Nov 5, 2006

Tourist Time!

I think I managed to upload all of my Casablanca photos before our internet connection crapped out, and I was getting too lazy to write a huge post on the blackberry.

I'll try to do a quick review of the last two days. While I arranged the first half of the trip (admittedly with large chunks unplanned except for the host we were staying with), I found myself running out of time and booking a tour with an agency specializing in Morocco.

That pretty much involved us checking their website and finding the suggested tour sounded interesting, emailed them with the time and place we would start and end, and commented that we'd like to try an Anthony Bourdain style goat in the desert. The agency asked me the level of hotel I wanted to go with and quoted me a price a few days later.

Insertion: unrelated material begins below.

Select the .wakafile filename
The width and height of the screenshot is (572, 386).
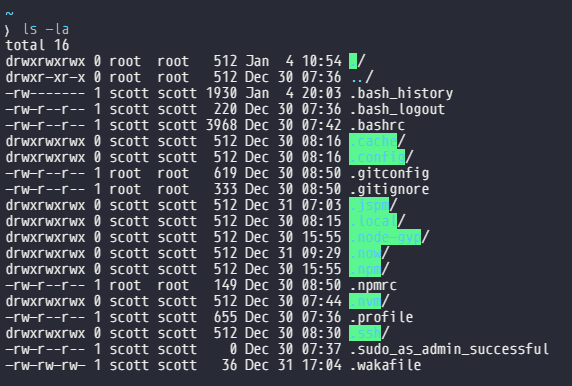coord(385,365)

The first part of the trip we spent a lot of free time wandering semi-aimlessly and hitting gold occasionally on things that we stumbled upon. Although rewarding, it definitely chewed up a lot of time, and there were things like the Catedral in Granada we missed out on.

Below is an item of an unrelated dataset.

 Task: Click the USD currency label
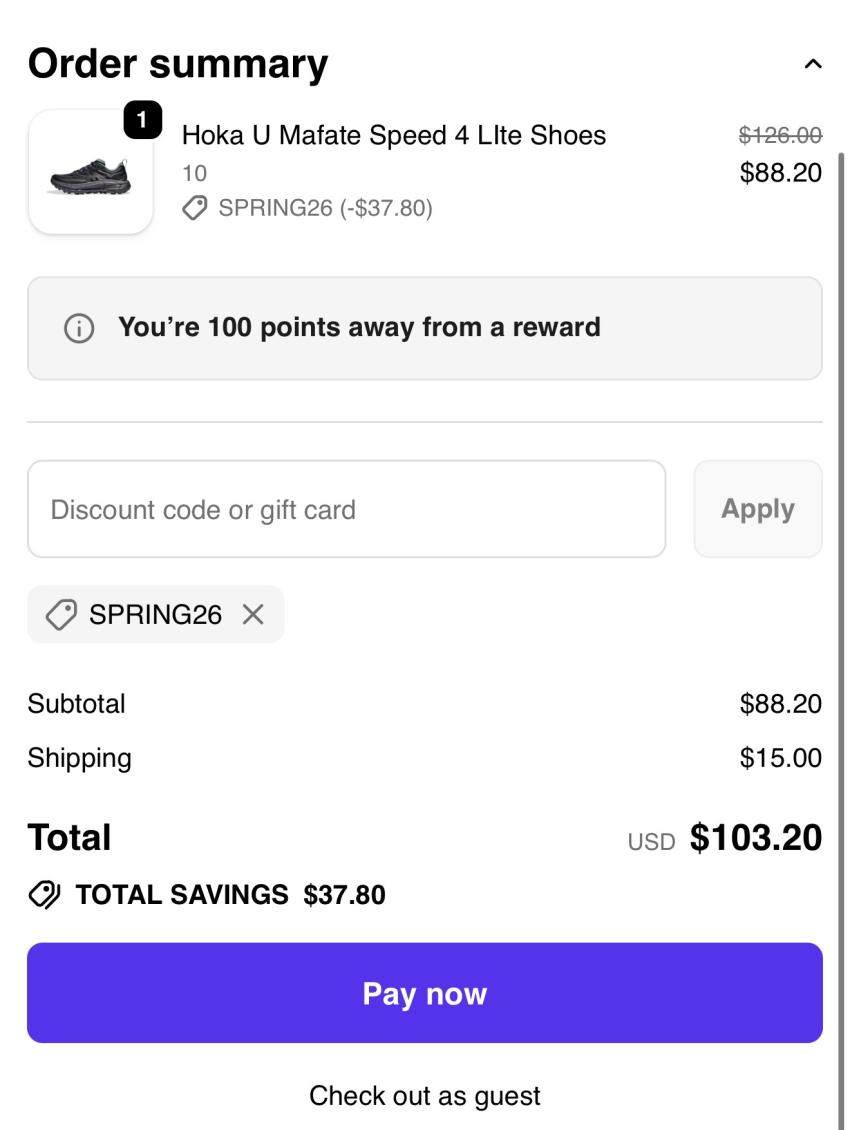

Fes began the first part if the agency planned trip. After getting off the train, we followed directions to get to a hotel arranged by the agent, where a mention of the name of our travel agent set things in motion that whirled beyond our comprehension, in arabic.
The hotel price was half board and included dinner. I figured we could give it a shot since we were staying two days. Foodwise it was a bad call, but easy on the pocketbook. At least we had a taste of chicken tagine and meat skewers. The hotel was very basic, and clean enough. There were towels and soap provided, and even an old air conditioner, which helped since we had to bunker down after finding mosquitos in the room.

The next day we met a guide in the foyer at a preset time. Our guide, Halid, dressed in a sports jacket, was a little cold at first, but soon warmed up. He opted to walk initially instead of taking a cab, and I have to admit that I was initially suspicious of him for bring cheap and minimizing costs.
However, he turned out to be an awesome guide. He basically took us through all the sites mentioned in the lonely planet, all efficiently. It was probably also much quicker since it was a friday, the muslim equivalent of sunday, and many shops were closed and the medina uncrowded. While we weren't allowed inside a mosque, we did get to see a madresa, a Koran school, Some of the sites, like the tannery or carpet coop, included both an informatiobal aspect and a sales aspect. Our guide stayed completely out of the sales aspect, even helping us to get away from salesmen quickly.
He seemed like a pretty devout Muslim, and was very enthusiastic about explaining various aspects of. his faith. He also dropped us off at a restaurant for lunch as he. headed to the mosque. The tourist. restaurant was very nice inside and served very good food, six or so moroccan salads, a chicken pastilla and a beef tagine, with fruit and tea for dessert.
Stuff we talked about reminded me of conversations I've had with co-workers that really showed that I didn't have a good understanding of Islam. Often I've been told of the 5 pillars of Islam that must be followed for entrance to heaven, which certainly makes it sound as I one is earning his or her way there. However, they also believe that if you're not quite good enough, the prophet Mohammad has the power to forgive you and grant entrance to heaven. While this certainly clashes directly with Christianity, it also bears the same image of a gracious God, who offers salvation and forgiveness by grace.
After lunch he brought us to see a few more places we asked to see. We had asked about dinner, and he not only suggested a place, but also brought us there to check it out for our approval before making a reservation and arranging a ride for us.

We tried to take a cab back to the new city, but given that it was friday, cabs were few. He ended up negotiating a ride on some random guys minivan. The van reminded me of the starting scene from the Insider, but it worked out well.
We spent the afternoon wandering the ville nouveau, which could have been a poorer neighbourhood of a european cities with city streets. We had coffee and fanta and sat and chatted business and watched people for a long while, which seemed appropriate for a cafe.

We returned to our hotel to meet our ride. Instead we got the owner of the hotel with a cab and a call from Halid appologizing about not sending a proper ride. The dinner menu was similar to the lunch, we ordered a harissa soup, pigeon pastilla and a roast lamb (complete with smoky wood flavour, but with no salt) and enjoyed the two hour show with live music, singing, drum performance, belly dance and magic show.
With the guide, the day was full yet still relaxing. It didn't feel as adventurous but I thought it was a worthwhile way to see Fes.